Since we already have a similarity measure, we can use that similarity measure to batch transactions together. Since the embeddings of similar transactions are close to each other in the embeddings space, we can cluster these together into a single batch. To do this I used the simplest clustering algorithm: k-Means Clustering. I knew I wanted a fixed batch size, so I set k = len(input)/batch_size. If a cluster is of a size larger than the batch size I would iterate batch_size transactions at a time. I repeat the RAG approach on each batch. k-Means does very well, since similar transactions , e.g. multiple Uber transactions, cluster together in the embedding space.

This performs fabulously.
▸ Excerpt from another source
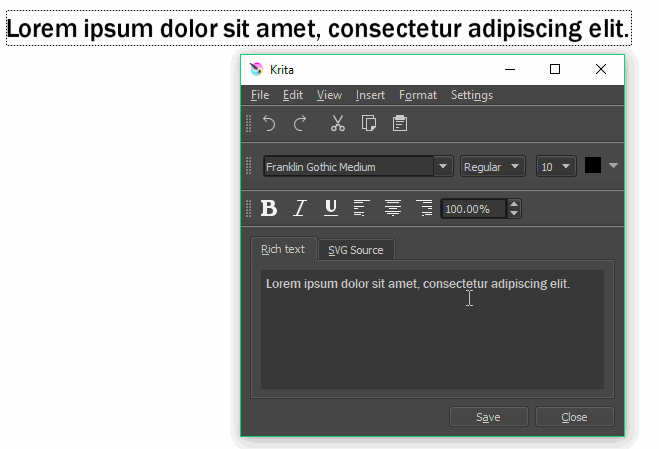Click the Redo arrow icon
Viewport: 659px width, 449px height.
point(300,124)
Out of the 580 transactions in my test set I had to manually reclassify only 19. This is a test set accuracy of 97%! A wonderful side-effect of the smart batching was that since similar transactions were together, I could easily glance check blocks of transactions with minimal effort making manual verification a lot easier.
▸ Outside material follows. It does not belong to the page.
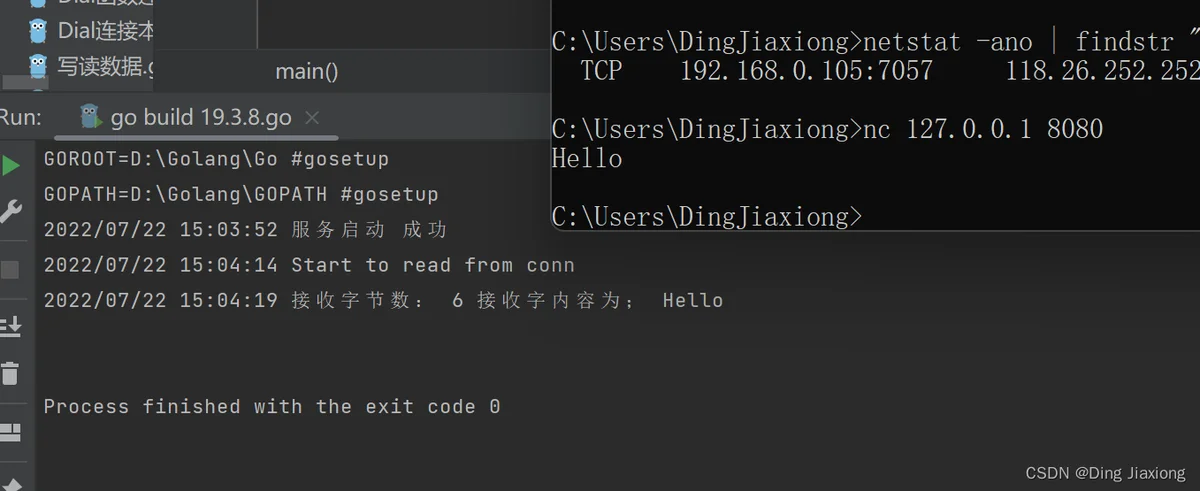This screenshot has width=1200, height=491.
Task: Click the scroll to end icon
Action: click(x=11, y=325)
What surprised me the most was it managed to classify brand new transactions correctly by inferring off previous examples. For instance, for travel expenses I would have the name of the place followed by a category e.g. Expense:Travel:Rome24:Food. For a brand new location, the LLM managed to generate a new category e.g. Expense:Travel:Boulder25:Transport, one of the reasons I wanted to use an LLM in the first place.

What next?

For my personal use this is more than enough. However a part of me really wants to implement a database just for my own understanding. I also want to try and make this more efficient: I see some low hanging fruit replacing some loops with matrix multiplications. I am also interested in understanding how these things are packaged into a product, especially considering the local LLM calls.

A few related Beancount + AI ideas I want to play with:

  1. Writing a generic parser that can convert any bank/card statement into Beancount format. I was thinking of using an LLM to understand the structure of the document to then generate the extraction code.
  2. Talk to my ledger. I want to create an MCP server to query my ledger. I can then use an LLM to act as a budgeting coach.
  3. Receipt auto-classifier. Instead of batch processing transactions from a statement, maybe every time I get a receipt, I can take a photo and a model can automatically convert this to Beancount and classify it.